## [Input records]
[Start of section]

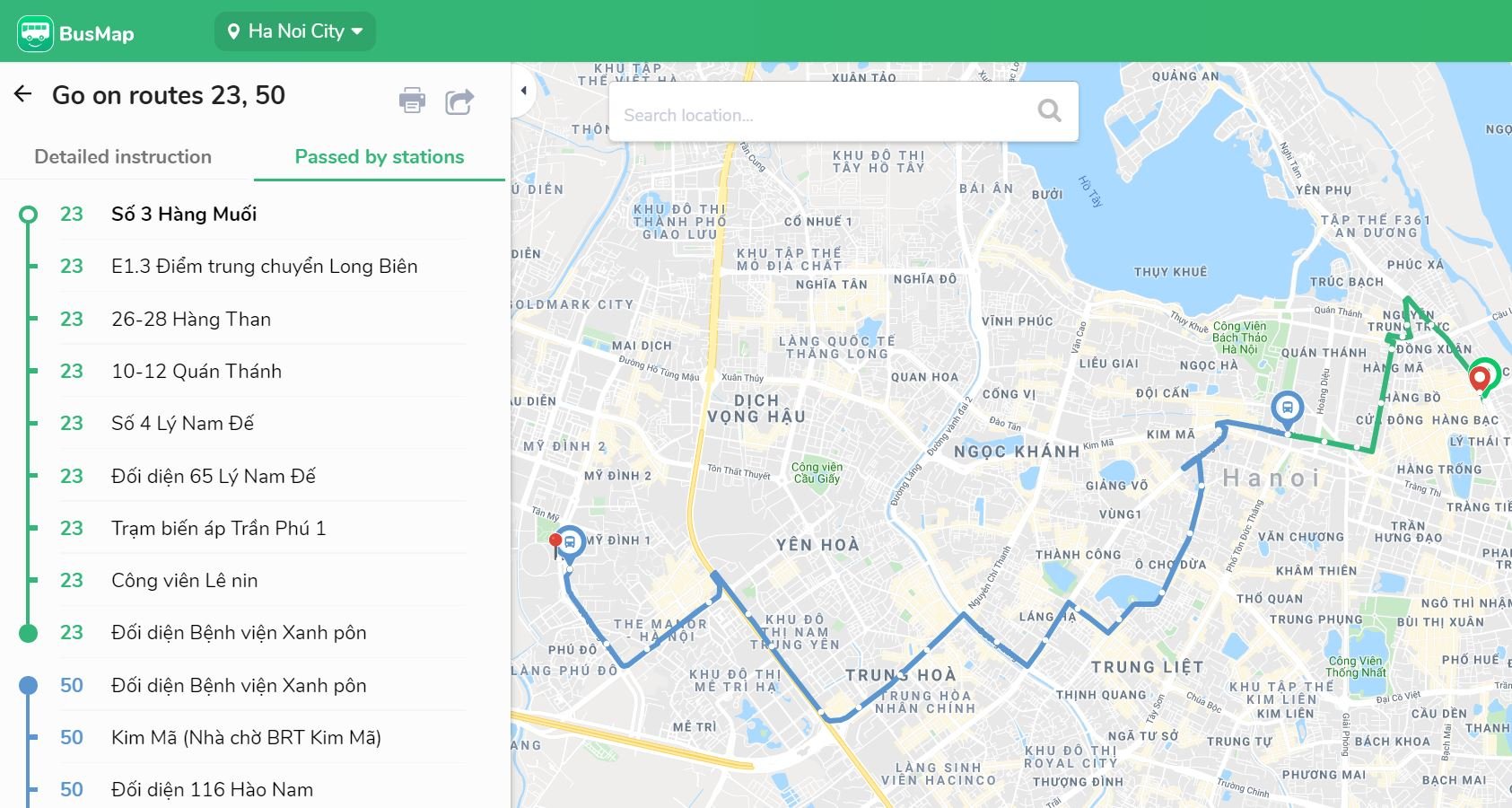This screenshot has width=1512, height=808.
Task: Share the route via share icon
Action: [x=459, y=101]
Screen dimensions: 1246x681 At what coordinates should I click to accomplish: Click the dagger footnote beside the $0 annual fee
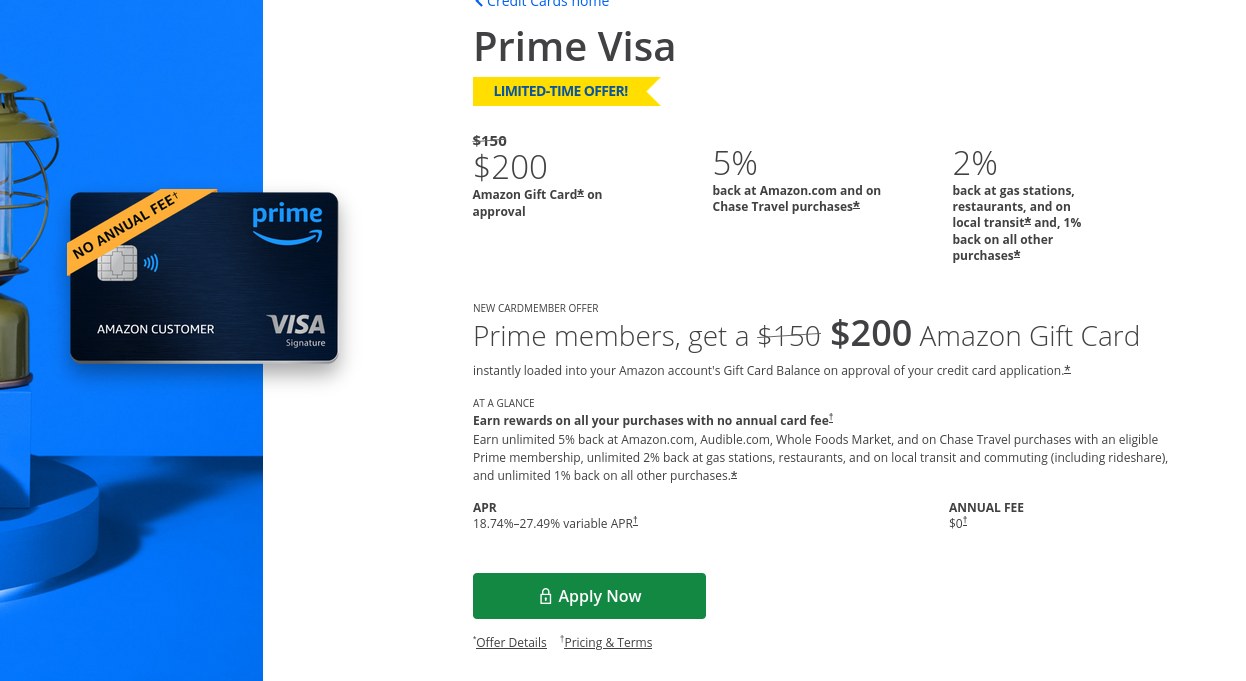click(x=965, y=521)
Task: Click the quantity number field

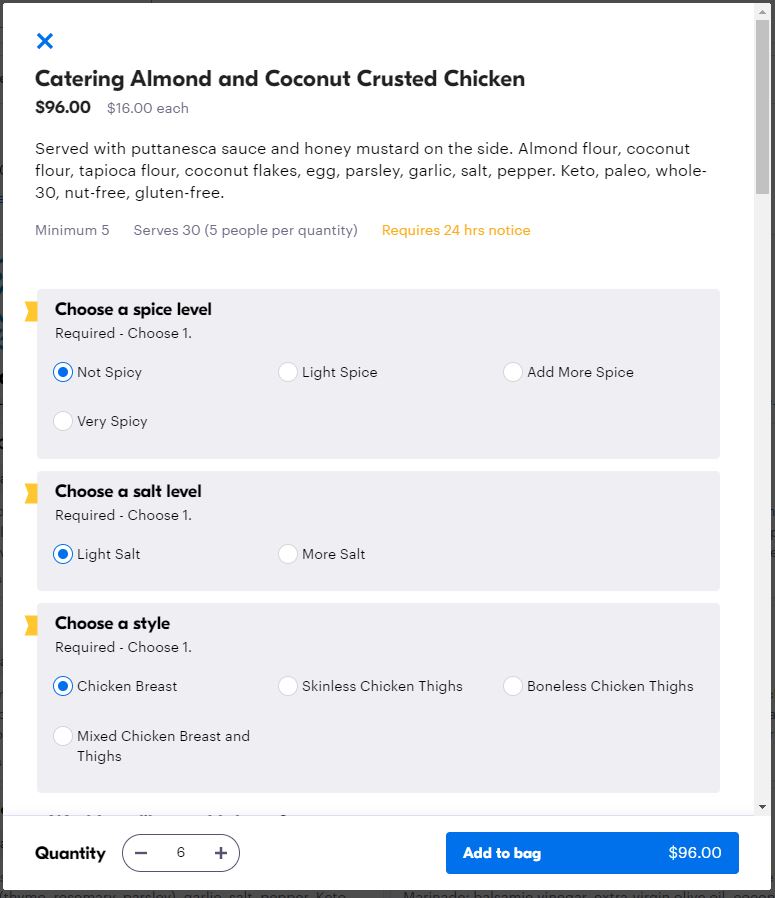Action: [x=181, y=853]
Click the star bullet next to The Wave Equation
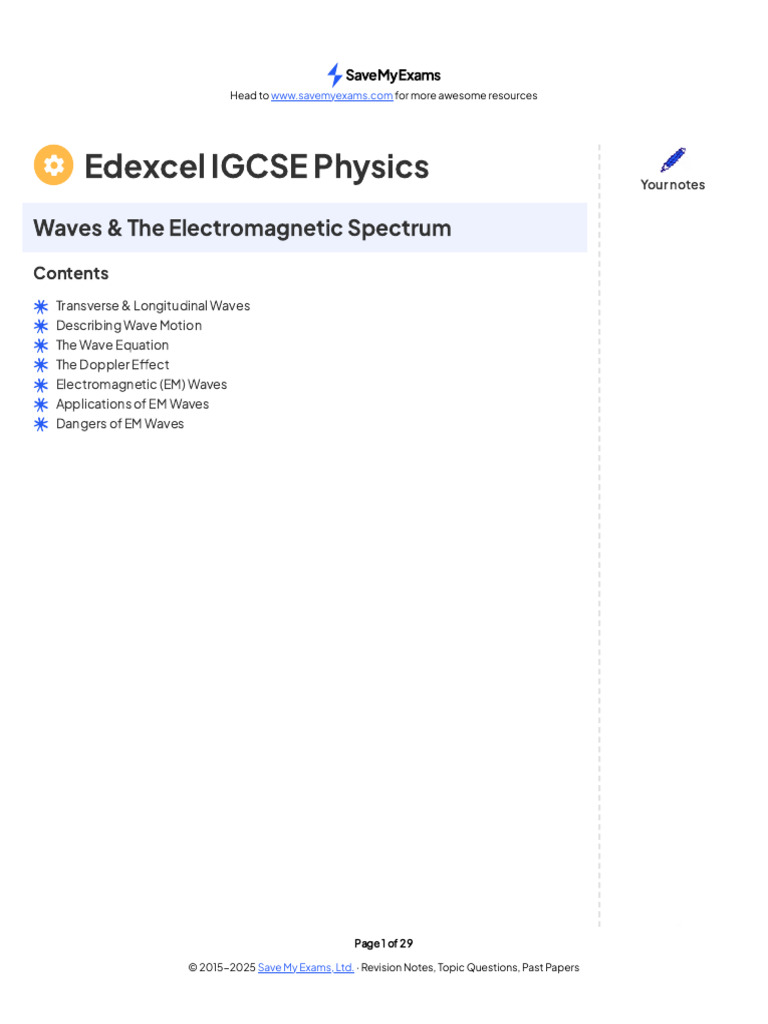The image size is (768, 1024). pos(41,345)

[End of section]

## [Aim of the task]
Please print exactly the lines from the line containing "Task: Click the quantity number field" through the end of the records above, both included, leaving out every picture.

## [Task result]
Task: Click the quantity number field

Action: [x=181, y=853]
Click the star bullet next to The Wave Equation
The image size is (768, 1024). pos(41,345)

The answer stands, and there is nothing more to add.